### What is needed
Swap "dock" for "taskbar" in the part of the data that opens with the line containing "This screenshot has" and closes with the line containing "click(6, 467)". Write those lines out again with nothing else changed and the pictures left out.

### Records to process
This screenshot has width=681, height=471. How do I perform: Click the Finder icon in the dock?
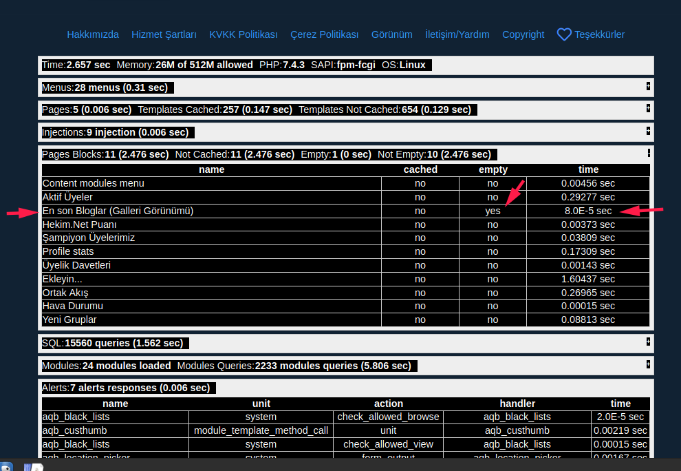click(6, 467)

--

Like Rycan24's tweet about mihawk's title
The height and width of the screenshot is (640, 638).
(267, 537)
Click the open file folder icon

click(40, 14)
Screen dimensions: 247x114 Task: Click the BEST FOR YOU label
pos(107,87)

...

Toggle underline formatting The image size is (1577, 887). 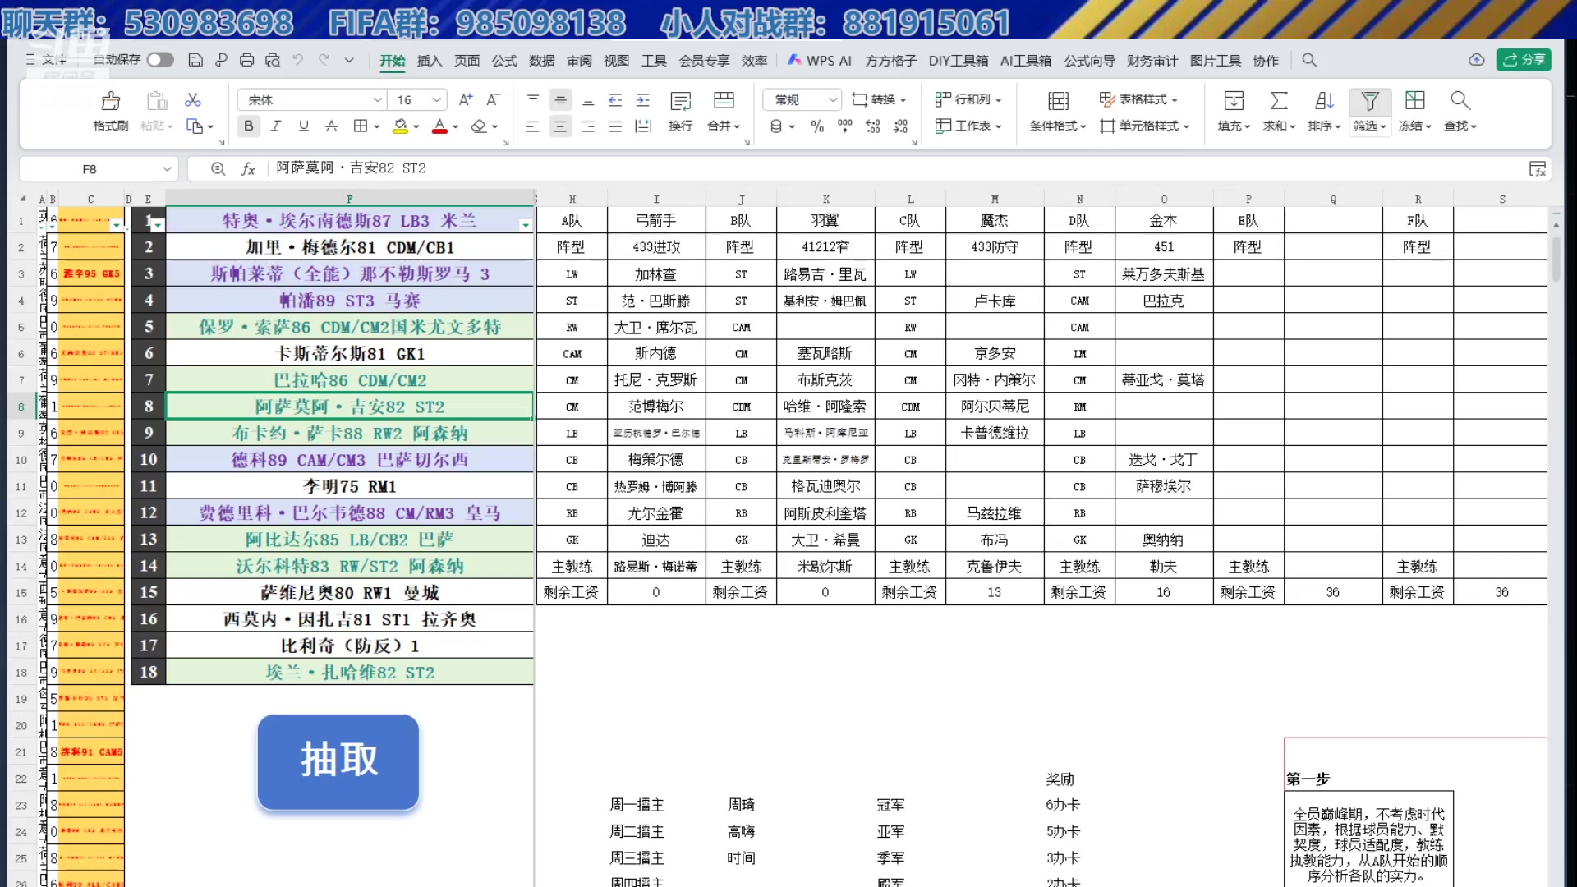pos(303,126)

### Task response
This screenshot has width=681, height=471. How do I perform: Click the Finder icon in the taskbar?
click(6, 467)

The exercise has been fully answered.